● PROBLEM STATEMENT
Can you reproduce, word for word, the lines of the data below, starting at the line containing "This screenshot has width=840, height=564." and ending at the line containing "y-tick-label: −0.0005 is", with both of those lines included?

[Collected data entries]

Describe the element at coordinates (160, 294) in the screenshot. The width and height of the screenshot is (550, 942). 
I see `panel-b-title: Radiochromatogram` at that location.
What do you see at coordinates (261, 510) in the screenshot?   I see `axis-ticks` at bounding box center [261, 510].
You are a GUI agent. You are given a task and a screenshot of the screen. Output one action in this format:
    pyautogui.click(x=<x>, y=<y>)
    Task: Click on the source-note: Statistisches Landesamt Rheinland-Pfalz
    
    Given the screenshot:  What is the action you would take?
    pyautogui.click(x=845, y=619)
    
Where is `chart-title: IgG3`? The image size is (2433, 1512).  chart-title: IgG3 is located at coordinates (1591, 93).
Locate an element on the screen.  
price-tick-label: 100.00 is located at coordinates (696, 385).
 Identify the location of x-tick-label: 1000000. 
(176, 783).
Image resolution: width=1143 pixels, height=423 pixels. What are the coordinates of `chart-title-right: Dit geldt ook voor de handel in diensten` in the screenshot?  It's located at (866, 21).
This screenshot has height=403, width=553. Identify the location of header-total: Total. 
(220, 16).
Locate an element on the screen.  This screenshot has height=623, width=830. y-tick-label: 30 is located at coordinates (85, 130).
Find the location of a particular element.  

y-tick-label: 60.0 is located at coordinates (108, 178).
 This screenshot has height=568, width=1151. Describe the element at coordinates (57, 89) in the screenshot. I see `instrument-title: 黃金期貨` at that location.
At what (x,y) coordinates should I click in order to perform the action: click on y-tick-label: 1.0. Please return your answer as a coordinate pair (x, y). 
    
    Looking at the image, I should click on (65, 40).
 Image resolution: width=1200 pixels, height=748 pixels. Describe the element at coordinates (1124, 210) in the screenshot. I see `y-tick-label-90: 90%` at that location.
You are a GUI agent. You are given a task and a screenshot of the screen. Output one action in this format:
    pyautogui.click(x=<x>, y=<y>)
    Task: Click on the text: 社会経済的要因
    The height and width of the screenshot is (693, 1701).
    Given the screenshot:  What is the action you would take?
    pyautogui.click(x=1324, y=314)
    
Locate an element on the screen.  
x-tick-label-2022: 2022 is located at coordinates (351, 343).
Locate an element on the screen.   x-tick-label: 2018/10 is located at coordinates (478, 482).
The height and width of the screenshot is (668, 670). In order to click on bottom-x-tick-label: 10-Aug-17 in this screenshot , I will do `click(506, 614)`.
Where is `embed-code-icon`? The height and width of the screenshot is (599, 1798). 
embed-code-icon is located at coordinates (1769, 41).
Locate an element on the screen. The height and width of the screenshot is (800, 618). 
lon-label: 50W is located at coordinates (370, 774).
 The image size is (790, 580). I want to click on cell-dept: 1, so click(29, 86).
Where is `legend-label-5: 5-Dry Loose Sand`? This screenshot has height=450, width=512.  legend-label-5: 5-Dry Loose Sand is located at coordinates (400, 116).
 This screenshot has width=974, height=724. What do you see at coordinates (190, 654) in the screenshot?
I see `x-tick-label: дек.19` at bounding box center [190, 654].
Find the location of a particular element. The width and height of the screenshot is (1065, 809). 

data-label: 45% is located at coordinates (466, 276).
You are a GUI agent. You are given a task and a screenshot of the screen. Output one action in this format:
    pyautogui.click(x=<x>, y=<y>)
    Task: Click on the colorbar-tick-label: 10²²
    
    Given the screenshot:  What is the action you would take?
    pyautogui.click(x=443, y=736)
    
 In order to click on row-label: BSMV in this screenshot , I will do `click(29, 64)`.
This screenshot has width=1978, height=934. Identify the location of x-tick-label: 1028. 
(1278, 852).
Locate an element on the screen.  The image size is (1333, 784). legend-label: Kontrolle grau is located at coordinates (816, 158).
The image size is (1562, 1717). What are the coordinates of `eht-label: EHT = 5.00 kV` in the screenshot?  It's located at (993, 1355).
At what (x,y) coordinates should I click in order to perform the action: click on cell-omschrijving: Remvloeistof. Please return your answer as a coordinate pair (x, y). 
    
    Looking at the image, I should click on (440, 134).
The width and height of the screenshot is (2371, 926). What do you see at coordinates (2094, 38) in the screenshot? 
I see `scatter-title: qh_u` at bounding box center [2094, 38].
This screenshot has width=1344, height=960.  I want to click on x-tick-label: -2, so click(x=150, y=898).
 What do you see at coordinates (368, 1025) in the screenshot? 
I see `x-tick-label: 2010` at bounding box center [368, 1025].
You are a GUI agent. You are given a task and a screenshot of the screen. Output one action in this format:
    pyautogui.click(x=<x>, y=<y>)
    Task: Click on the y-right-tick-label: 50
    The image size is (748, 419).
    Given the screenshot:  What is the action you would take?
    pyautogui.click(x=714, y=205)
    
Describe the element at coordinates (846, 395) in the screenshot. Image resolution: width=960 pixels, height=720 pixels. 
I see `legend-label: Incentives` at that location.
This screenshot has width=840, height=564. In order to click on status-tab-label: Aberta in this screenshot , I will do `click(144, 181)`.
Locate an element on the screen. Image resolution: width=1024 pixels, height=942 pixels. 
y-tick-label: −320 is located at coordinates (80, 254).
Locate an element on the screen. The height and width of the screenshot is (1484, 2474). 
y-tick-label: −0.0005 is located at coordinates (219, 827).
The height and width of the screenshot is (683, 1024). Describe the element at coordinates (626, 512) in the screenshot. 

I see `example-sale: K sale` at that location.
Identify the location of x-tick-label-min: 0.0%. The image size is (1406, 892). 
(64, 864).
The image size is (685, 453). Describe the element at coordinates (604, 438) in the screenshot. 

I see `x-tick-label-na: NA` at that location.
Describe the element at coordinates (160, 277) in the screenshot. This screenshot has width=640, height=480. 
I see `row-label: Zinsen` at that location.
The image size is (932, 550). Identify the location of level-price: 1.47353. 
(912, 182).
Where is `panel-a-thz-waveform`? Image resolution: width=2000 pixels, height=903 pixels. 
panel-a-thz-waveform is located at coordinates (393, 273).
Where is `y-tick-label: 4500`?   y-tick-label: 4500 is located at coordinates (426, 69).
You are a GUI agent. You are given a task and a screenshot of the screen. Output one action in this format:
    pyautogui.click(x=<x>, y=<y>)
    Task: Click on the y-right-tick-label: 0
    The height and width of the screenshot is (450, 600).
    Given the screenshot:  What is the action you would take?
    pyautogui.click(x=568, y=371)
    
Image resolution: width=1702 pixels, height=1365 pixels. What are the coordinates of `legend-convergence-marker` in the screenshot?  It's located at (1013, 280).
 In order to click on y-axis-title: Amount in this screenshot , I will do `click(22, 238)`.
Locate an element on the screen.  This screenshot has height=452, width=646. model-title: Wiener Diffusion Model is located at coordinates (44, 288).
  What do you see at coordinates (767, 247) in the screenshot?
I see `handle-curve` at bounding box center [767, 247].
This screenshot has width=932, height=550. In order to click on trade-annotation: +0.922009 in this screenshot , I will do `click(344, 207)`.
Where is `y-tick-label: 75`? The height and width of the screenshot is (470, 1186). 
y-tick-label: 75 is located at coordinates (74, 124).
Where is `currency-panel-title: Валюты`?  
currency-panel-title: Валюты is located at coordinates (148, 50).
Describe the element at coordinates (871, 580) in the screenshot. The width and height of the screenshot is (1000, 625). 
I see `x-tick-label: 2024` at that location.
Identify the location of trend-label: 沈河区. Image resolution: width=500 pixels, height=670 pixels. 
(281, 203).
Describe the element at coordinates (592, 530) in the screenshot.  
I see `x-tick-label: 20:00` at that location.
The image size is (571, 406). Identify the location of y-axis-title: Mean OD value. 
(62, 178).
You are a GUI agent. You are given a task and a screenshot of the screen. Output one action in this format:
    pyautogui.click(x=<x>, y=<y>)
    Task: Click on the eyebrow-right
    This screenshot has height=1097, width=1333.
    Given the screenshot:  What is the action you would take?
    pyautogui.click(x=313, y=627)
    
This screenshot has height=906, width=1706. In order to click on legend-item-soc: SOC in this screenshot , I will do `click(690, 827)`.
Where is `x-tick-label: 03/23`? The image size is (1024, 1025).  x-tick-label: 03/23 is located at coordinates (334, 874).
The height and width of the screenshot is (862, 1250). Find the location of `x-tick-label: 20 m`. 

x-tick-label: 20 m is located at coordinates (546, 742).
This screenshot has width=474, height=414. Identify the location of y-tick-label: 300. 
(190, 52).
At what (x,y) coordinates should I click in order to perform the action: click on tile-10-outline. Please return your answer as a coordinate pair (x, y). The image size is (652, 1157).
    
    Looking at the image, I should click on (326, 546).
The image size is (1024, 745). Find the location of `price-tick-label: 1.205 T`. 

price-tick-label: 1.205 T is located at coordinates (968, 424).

● ANSWER SECTION
This screenshot has width=840, height=564. In order to click on status-tab-label: Aberta in this screenshot , I will do `click(144, 181)`.
Locate an element on the screen. Image resolution: width=1024 pixels, height=942 pixels. 
y-tick-label: −320 is located at coordinates (80, 254).
Locate an element on the screen. The height and width of the screenshot is (1484, 2474). 
y-tick-label: −0.0005 is located at coordinates (219, 827).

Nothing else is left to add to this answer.